2. Another big issue is water temperatures. Reservoirs that form behind dams are stagnant and create unnatural water temperatures (much hotter than the river’s natural temperatures in temperate regions, and much sometimes much colder than natural temperatures in warmer areas of the planet when water released through hydroelectric turbines is sucked in from the bottom of the reservoir). This leads to flourishing of invasive species, greater competition with native fish, disease, and more.
3. In addition, the slack water of these reservoirs is very unnatural and difficult for native anadromous fish to navigate, especially (once again) for the young fish trying to return to the ocean. This slows them down and exposes them to predators.
4. Another big issue is related to sediment.

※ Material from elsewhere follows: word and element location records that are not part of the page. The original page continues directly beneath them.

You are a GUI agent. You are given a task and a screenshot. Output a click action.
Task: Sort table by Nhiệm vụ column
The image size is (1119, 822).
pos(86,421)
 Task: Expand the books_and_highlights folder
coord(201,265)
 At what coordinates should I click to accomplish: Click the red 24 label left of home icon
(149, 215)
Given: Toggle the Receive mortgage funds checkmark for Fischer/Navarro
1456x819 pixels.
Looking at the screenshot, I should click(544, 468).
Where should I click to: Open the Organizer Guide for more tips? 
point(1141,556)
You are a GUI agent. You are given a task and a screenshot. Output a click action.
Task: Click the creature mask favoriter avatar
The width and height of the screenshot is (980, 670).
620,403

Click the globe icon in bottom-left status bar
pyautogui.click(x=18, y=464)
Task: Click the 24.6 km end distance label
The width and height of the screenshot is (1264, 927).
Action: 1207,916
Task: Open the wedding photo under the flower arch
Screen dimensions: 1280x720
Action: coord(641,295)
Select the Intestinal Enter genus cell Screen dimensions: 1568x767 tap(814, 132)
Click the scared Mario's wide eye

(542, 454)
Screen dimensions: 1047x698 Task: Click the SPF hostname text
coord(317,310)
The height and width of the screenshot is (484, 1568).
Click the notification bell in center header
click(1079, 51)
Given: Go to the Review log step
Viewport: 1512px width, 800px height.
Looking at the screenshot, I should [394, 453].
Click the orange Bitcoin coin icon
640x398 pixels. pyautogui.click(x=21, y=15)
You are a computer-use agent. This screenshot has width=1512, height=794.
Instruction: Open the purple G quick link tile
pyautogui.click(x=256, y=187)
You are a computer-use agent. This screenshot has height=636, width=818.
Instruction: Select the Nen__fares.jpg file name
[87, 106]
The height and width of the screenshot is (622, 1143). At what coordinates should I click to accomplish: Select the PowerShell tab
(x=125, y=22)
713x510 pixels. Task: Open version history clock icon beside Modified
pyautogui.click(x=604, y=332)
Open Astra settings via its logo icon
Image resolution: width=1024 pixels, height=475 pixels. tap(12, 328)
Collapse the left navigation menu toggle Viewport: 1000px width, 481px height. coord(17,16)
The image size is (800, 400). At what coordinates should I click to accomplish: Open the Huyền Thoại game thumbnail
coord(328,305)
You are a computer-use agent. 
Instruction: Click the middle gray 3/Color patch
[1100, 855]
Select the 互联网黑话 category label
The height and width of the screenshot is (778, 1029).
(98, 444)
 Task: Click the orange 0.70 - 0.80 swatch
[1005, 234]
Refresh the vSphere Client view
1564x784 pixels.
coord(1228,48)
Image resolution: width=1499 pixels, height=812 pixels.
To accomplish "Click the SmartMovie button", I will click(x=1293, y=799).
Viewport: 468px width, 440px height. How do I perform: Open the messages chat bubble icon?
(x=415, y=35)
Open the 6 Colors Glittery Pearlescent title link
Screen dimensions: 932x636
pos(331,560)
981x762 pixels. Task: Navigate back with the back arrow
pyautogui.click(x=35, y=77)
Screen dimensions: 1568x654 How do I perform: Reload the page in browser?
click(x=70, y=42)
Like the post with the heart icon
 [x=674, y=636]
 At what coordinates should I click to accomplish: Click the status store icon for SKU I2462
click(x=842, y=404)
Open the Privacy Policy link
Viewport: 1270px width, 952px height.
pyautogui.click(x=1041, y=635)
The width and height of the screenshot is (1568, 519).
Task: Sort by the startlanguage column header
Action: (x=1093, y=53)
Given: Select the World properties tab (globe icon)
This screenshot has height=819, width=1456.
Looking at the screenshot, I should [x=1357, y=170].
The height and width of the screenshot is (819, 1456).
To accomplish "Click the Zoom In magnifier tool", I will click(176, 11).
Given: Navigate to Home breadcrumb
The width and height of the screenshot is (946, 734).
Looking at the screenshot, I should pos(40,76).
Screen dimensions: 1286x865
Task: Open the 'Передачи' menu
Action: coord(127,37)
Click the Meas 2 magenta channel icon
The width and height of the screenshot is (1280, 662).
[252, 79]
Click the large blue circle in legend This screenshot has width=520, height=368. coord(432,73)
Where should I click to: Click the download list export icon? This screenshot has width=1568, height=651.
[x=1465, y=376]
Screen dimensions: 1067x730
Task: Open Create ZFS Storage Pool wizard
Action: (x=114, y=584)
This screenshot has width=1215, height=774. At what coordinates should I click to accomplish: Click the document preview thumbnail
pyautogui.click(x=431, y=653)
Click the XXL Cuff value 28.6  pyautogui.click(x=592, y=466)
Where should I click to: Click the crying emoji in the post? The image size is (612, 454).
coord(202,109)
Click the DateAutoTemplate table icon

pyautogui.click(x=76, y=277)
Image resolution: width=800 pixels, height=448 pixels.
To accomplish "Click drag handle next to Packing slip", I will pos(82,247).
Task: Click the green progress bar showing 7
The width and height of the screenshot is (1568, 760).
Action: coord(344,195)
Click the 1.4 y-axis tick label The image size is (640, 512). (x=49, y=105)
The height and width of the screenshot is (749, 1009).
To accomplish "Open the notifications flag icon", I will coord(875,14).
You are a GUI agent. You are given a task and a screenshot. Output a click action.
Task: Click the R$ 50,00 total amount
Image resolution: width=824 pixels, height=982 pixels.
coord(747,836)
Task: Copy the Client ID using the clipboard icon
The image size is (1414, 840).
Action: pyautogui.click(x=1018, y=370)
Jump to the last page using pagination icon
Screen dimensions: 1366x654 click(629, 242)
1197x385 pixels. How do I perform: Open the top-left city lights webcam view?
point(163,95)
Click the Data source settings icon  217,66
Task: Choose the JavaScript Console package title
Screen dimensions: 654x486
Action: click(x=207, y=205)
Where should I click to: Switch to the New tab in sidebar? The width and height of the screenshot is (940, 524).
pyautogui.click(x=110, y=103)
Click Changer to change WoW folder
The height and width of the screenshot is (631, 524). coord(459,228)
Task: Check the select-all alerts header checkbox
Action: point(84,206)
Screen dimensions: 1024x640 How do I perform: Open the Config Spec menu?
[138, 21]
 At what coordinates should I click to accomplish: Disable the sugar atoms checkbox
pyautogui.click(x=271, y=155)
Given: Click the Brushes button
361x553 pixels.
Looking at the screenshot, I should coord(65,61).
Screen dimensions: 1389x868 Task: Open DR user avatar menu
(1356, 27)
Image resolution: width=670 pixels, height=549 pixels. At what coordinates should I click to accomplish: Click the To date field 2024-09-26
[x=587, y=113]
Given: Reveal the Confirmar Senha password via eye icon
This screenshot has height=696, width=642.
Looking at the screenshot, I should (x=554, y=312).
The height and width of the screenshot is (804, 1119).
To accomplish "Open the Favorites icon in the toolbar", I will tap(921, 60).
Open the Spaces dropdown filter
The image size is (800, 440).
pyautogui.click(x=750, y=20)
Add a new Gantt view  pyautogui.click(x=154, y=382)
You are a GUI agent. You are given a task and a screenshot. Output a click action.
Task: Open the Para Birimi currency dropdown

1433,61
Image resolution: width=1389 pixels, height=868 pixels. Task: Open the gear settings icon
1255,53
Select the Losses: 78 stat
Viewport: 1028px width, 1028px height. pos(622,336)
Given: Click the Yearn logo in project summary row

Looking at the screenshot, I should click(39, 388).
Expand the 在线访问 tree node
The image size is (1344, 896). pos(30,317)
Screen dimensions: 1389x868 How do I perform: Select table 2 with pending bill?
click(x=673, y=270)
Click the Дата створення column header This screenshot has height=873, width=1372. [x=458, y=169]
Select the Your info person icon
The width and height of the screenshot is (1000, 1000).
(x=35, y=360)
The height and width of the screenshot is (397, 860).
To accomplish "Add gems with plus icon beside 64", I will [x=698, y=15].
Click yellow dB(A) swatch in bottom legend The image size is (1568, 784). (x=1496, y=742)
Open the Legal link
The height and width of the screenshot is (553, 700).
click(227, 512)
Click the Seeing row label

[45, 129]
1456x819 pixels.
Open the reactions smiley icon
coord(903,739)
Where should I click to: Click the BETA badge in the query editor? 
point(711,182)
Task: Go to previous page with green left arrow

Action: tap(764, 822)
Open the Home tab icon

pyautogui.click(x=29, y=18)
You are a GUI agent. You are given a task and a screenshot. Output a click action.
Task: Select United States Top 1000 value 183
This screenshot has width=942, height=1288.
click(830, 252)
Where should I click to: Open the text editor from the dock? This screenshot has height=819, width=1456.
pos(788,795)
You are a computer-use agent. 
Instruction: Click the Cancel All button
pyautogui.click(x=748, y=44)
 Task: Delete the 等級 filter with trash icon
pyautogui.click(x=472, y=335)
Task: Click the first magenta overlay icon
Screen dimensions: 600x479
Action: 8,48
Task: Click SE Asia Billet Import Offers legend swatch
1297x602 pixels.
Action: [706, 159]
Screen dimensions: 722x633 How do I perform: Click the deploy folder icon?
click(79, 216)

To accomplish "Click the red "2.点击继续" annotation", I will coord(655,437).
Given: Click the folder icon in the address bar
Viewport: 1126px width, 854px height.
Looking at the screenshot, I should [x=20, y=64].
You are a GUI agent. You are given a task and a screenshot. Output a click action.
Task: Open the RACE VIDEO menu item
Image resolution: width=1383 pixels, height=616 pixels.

Dams change the flow and hydrology of rivers by trapping sediment in the water behind the dam and changing natural cycles of flooding. This ultimately hurts native fish who depend on naturally-created habitat like gravel streambeds, deep pools, log jams, etc. for spawning (reproduction), protection from predators, feeding, and growing up. In the Columbia River basin, for example roughly 30-50% of all habitat is now deep underwater due to reservoirs (or blocked completely by dams with no fish passage).
5. Dams and reservoirs change the natural condition of the river and significantly change the food that is available.